- _Task item_
A complete, exact copy of the records below is the required result.

- _Extracted records_
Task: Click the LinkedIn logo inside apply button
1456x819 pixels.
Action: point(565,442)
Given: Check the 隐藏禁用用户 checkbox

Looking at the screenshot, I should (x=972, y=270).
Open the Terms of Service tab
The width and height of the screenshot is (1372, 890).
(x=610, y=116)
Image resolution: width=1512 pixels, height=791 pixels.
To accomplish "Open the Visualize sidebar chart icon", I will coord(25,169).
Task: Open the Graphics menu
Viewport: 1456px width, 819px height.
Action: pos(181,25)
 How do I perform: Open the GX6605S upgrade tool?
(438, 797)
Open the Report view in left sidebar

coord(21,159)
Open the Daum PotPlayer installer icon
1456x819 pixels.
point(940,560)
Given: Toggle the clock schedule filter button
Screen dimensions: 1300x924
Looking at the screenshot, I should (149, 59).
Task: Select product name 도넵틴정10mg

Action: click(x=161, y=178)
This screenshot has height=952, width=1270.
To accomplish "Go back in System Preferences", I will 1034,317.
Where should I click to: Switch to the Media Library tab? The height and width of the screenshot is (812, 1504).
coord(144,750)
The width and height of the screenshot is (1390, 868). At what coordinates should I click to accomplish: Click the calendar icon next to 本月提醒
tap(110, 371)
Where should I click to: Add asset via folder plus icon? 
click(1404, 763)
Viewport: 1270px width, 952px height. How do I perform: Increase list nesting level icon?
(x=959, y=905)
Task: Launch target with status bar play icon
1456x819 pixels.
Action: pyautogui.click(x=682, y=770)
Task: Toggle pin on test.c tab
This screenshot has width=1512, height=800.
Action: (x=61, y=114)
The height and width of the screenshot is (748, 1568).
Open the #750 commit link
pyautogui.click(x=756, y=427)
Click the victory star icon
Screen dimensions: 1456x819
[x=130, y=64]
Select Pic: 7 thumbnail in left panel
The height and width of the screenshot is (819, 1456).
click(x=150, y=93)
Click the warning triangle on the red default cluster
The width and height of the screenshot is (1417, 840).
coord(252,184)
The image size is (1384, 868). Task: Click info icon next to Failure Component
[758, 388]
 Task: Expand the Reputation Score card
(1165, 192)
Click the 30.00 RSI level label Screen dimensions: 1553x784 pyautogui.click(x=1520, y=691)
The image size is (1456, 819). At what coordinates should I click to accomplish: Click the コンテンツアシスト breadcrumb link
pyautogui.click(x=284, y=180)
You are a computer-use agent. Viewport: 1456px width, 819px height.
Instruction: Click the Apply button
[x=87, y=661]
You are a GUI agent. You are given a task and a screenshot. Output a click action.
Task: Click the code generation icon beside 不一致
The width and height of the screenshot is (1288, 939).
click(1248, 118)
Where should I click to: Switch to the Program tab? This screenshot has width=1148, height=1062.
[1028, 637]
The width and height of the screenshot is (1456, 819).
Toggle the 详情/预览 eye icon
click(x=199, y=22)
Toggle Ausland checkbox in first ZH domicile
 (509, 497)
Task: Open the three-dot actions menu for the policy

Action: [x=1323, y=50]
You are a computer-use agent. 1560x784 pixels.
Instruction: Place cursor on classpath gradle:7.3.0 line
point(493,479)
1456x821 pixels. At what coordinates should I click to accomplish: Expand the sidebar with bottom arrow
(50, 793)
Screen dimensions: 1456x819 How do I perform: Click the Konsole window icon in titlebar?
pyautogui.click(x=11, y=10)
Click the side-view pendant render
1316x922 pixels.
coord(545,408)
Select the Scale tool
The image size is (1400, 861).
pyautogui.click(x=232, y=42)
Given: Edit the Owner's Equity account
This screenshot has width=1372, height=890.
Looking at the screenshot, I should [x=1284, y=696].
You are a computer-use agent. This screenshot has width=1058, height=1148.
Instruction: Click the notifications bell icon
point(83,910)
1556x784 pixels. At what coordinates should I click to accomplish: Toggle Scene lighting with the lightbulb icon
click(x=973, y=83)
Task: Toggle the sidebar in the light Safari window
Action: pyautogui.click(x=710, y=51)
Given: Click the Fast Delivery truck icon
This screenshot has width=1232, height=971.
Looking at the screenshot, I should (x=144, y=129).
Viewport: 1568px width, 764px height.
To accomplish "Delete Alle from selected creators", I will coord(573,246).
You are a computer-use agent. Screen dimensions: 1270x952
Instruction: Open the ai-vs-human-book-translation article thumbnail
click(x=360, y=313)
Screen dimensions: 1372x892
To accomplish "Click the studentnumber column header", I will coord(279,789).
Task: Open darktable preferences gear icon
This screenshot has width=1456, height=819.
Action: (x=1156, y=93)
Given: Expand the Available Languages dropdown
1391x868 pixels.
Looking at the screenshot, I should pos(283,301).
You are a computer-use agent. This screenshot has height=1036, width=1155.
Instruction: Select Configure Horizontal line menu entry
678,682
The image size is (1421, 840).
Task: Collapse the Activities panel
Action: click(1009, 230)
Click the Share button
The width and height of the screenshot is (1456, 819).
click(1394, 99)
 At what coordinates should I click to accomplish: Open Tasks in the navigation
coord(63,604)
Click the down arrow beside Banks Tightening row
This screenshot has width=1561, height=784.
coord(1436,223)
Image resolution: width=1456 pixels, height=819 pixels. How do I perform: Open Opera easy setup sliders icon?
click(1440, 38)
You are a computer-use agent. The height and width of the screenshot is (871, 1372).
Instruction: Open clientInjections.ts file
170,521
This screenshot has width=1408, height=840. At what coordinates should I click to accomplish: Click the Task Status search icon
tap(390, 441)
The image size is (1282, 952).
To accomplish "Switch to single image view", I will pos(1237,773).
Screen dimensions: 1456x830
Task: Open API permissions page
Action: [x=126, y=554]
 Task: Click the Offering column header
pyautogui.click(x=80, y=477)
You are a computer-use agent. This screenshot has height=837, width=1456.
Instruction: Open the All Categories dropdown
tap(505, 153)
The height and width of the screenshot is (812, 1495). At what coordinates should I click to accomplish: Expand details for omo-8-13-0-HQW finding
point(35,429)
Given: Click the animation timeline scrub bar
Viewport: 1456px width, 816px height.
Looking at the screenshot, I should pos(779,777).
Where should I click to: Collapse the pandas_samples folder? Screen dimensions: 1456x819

- _Result below_
Task: Click the LinkedIn logo inside apply button
1456x819 pixels.
Action: point(565,442)
Given: Check the 隐藏禁用用户 checkbox

Looking at the screenshot, I should (x=972, y=270).
Open the Terms of Service tab
The width and height of the screenshot is (1372, 890).
(x=610, y=116)
Image resolution: width=1512 pixels, height=791 pixels.
To accomplish "Open the Visualize sidebar chart icon", I will coord(25,169).
Task: Open the Graphics menu
Viewport: 1456px width, 819px height.
Action: pos(181,25)
 How do I perform: Open the GX6605S upgrade tool?
(438, 797)
Open the Report view in left sidebar

coord(21,159)
Open the Daum PotPlayer installer icon
1456x819 pixels.
point(940,560)
Given: Toggle the clock schedule filter button
Screen dimensions: 1300x924
Looking at the screenshot, I should (149, 59).
Task: Select product name 도넵틴정10mg

Action: click(x=161, y=178)
This screenshot has height=952, width=1270.
To accomplish "Go back in System Preferences", I will 1034,317.
Where should I click to: Switch to the Media Library tab? The height and width of the screenshot is (812, 1504).
coord(144,750)
The width and height of the screenshot is (1390, 868). At what coordinates should I click to accomplish: Click the calendar icon next to 本月提醒
tap(110, 371)
Where should I click to: Add asset via folder plus icon? 
click(1404, 763)
Viewport: 1270px width, 952px height. How do I perform: Increase list nesting level icon?
(x=959, y=905)
Task: Launch target with status bar play icon
1456x819 pixels.
Action: pyautogui.click(x=682, y=770)
Task: Toggle pin on test.c tab
This screenshot has width=1512, height=800.
Action: (x=61, y=114)
The height and width of the screenshot is (748, 1568).
Open the #750 commit link
pyautogui.click(x=756, y=427)
Click the victory star icon
Screen dimensions: 1456x819
[x=130, y=64]
Select Pic: 7 thumbnail in left panel
The height and width of the screenshot is (819, 1456).
click(x=150, y=93)
Click the warning triangle on the red default cluster
The width and height of the screenshot is (1417, 840).
coord(252,184)
The image size is (1384, 868). Task: Click info icon next to Failure Component
[758, 388]
 Task: Expand the Reputation Score card
(1165, 192)
Click the 30.00 RSI level label Screen dimensions: 1553x784 pyautogui.click(x=1520, y=691)
The image size is (1456, 819). At what coordinates should I click to accomplish: Click the コンテンツアシスト breadcrumb link
pyautogui.click(x=284, y=180)
You are a computer-use agent. Viewport: 1456px width, 819px height.
Instruction: Click the Apply button
[x=87, y=661]
You are a GUI agent. You are given a task and a screenshot. Output a click action.
Task: Click the code generation icon beside 不一致
The width and height of the screenshot is (1288, 939).
click(1248, 118)
Where should I click to: Switch to the Program tab? This screenshot has width=1148, height=1062.
[1028, 637]
The width and height of the screenshot is (1456, 819).
Toggle the 详情/预览 eye icon
click(x=199, y=22)
Toggle Ausland checkbox in first ZH domicile
 (509, 497)
Task: Open the three-dot actions menu for the policy

Action: [x=1323, y=50]
You are a computer-use agent. 1560x784 pixels.
Instruction: Place cursor on classpath gradle:7.3.0 line
point(493,479)
1456x821 pixels. At what coordinates should I click to accomplish: Expand the sidebar with bottom arrow
(50, 793)
Screen dimensions: 1456x819 How do I perform: Click the Konsole window icon in titlebar?
pyautogui.click(x=11, y=10)
Click the side-view pendant render
1316x922 pixels.
coord(545,408)
Select the Scale tool
The image size is (1400, 861).
pyautogui.click(x=232, y=42)
Given: Edit the Owner's Equity account
This screenshot has width=1372, height=890.
Looking at the screenshot, I should [x=1284, y=696].
You are a computer-use agent. This screenshot has width=1058, height=1148.
Instruction: Click the notifications bell icon
point(83,910)
1556x784 pixels. At what coordinates should I click to accomplish: Toggle Scene lighting with the lightbulb icon
click(x=973, y=83)
Task: Toggle the sidebar in the light Safari window
Action: pyautogui.click(x=710, y=51)
Given: Click the Fast Delivery truck icon
This screenshot has width=1232, height=971.
Looking at the screenshot, I should (x=144, y=129).
Viewport: 1568px width, 764px height.
To accomplish "Delete Alle from selected creators", I will coord(573,246).
You are a computer-use agent. Screen dimensions: 1270x952
Instruction: Open the ai-vs-human-book-translation article thumbnail
click(x=360, y=313)
Screen dimensions: 1372x892
To accomplish "Click the studentnumber column header", I will coord(279,789).
Task: Open darktable preferences gear icon
This screenshot has width=1456, height=819.
Action: (x=1156, y=93)
Given: Expand the Available Languages dropdown
1391x868 pixels.
Looking at the screenshot, I should pos(283,301).
You are a computer-use agent. This screenshot has height=1036, width=1155.
Instruction: Select Configure Horizontal line menu entry
678,682
The image size is (1421, 840).
Task: Collapse the Activities panel
Action: click(1009, 230)
Click the Share button
The width and height of the screenshot is (1456, 819).
click(1394, 99)
 At what coordinates should I click to accomplish: Open Tasks in the navigation
coord(63,604)
Click the down arrow beside Banks Tightening row
This screenshot has width=1561, height=784.
coord(1436,223)
Image resolution: width=1456 pixels, height=819 pixels. How do I perform: Open Opera easy setup sliders icon?
click(1440, 38)
You are a computer-use agent. The height and width of the screenshot is (871, 1372).
Instruction: Open clientInjections.ts file
170,521
This screenshot has width=1408, height=840. At what coordinates should I click to accomplish: Click the Task Status search icon
tap(390, 441)
The image size is (1282, 952).
To accomplish "Switch to single image view", I will pos(1237,773).
Screen dimensions: 1456x830
Task: Open API permissions page
Action: [x=126, y=554]
 Task: Click the Offering column header
pyautogui.click(x=80, y=477)
You are a computer-use agent. This screenshot has height=837, width=1456.
Instruction: Open the All Categories dropdown
tap(505, 153)
The height and width of the screenshot is (812, 1495). At what coordinates should I click to accomplish: Expand details for omo-8-13-0-HQW finding
point(35,429)
Given: Click the animation timeline scrub bar
Viewport: 1456px width, 816px height.
Looking at the screenshot, I should pos(779,777).
Where should I click to: Collapse the pandas_samples folder? Screen dimensions: 1456x819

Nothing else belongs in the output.